ECOtality Inc. has teamed up with Michigan-based Roush Manufacturing to develop its flagship line of Blink electric vehicle charging stations.
Roush is currently manufacturing the tools needed to build the Blink prototypes and chargers, said Jonathan Read, president and chief executive of ECOtality.
“Never before has consumer demand been so high and the market potential large for E.V.’s. By introducing a new charger that is simply smarter and really connected, ECOtality and our partners are setting a new industry standard,” he continued.
A Pike Research study forecasts that the electric vehicle equipment supply industry will boom to $1.5 billion by 2015.
The Blink Level 2 charging stations will be available in two models: an in-home residential, wall-mount unit and a commercial stand-alone charger.
The models feature an interactive and networked touch screen that will allow drivers to pick the most convenient time to charge and to program the equipment to charge when rates are lowest, saving time and money.
“Blink is more than a place to plug in a car – it is the fulcrum between the driver, car, home and utility. This high level of interactivity built into our system sets Blink chargers apart from anything else on the market and is key to driving consumer E.V. adoption,” said Mr. Read.
The chargers can deliver a full charge in two hours to six hours and can be controlled through smart phone and web applications.

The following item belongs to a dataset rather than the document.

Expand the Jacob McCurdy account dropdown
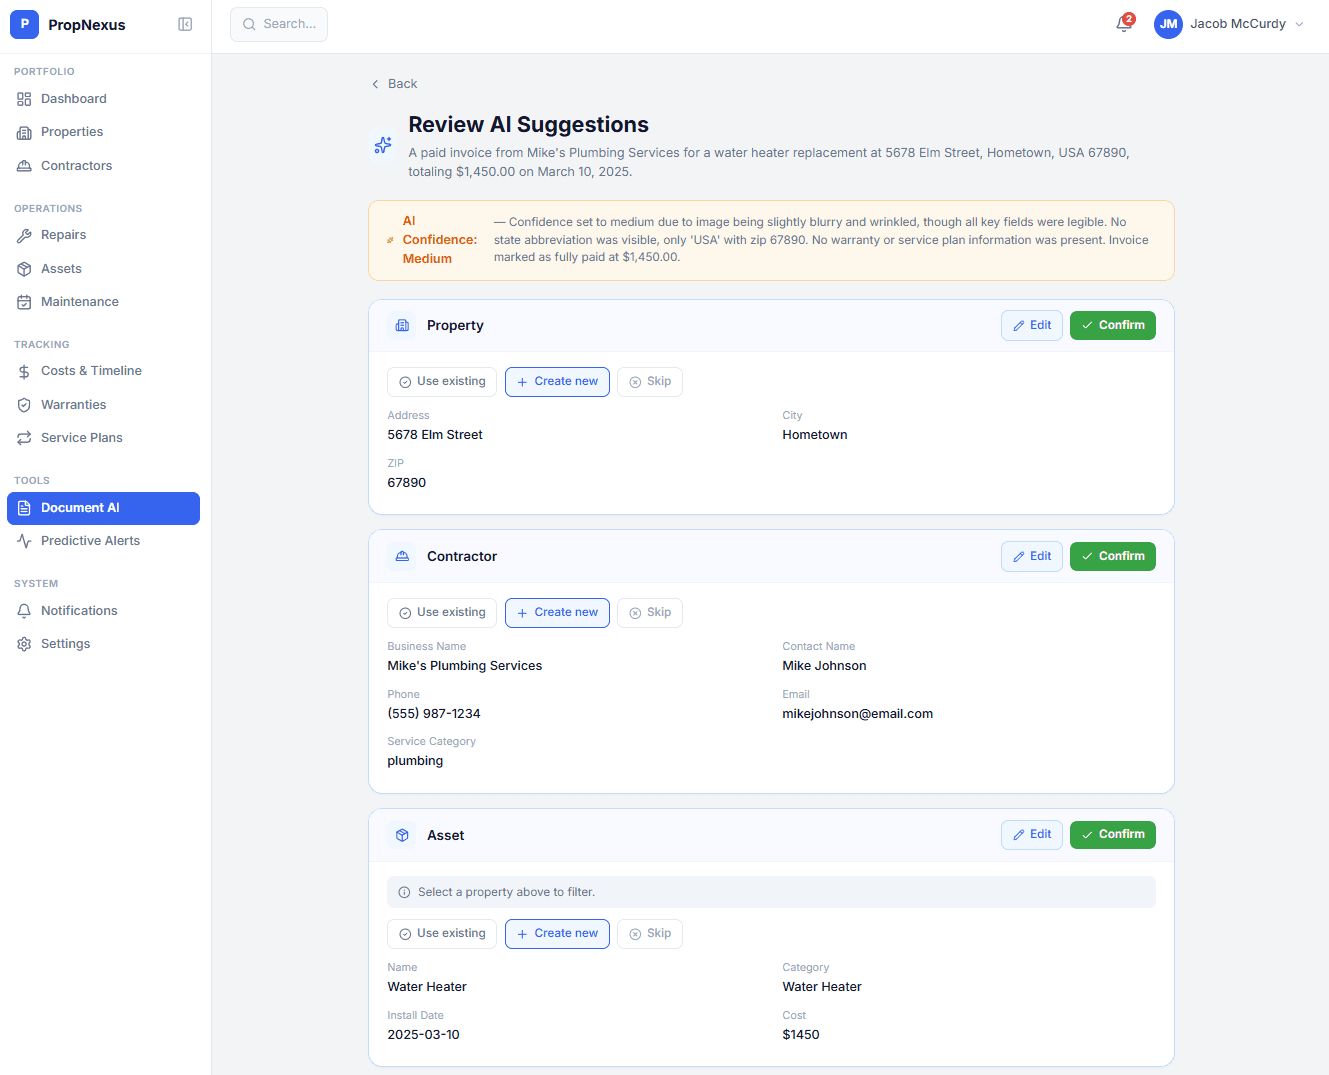This screenshot has height=1075, width=1329. coord(1299,24)
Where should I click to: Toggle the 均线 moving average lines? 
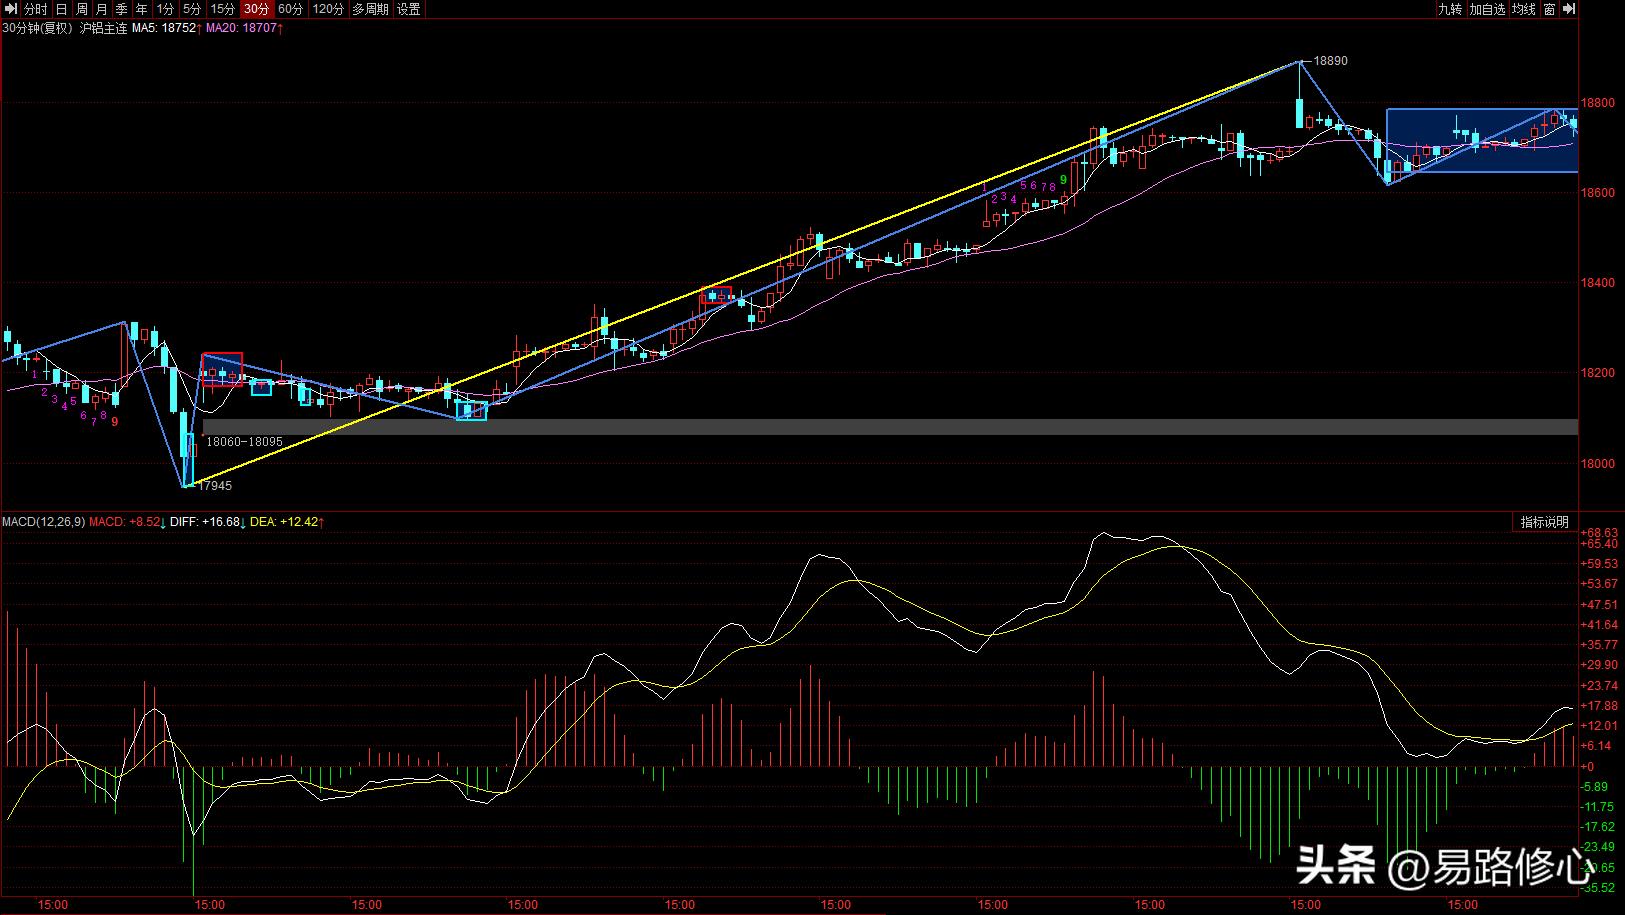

In addition, the chargers can be combined with smart grid systems, and their integrated communication capabilities will be a key component of utilities’ demand response solution.
California-based ECOtality (Nasdaq:
) will install the first Blink charging stations later this year as part of its E.V. Project. The $230 million public-private initiative intends to deploy about 5,000 of Nissan’s zero-emission Leaf vehicle and 15,000 charging stations in 16 cities across the United States.
The project received a $114.8 million grant from the United States Department of Energy, and is expected to generate 700 jobs by 2012 and 5,500 jobs by 2017.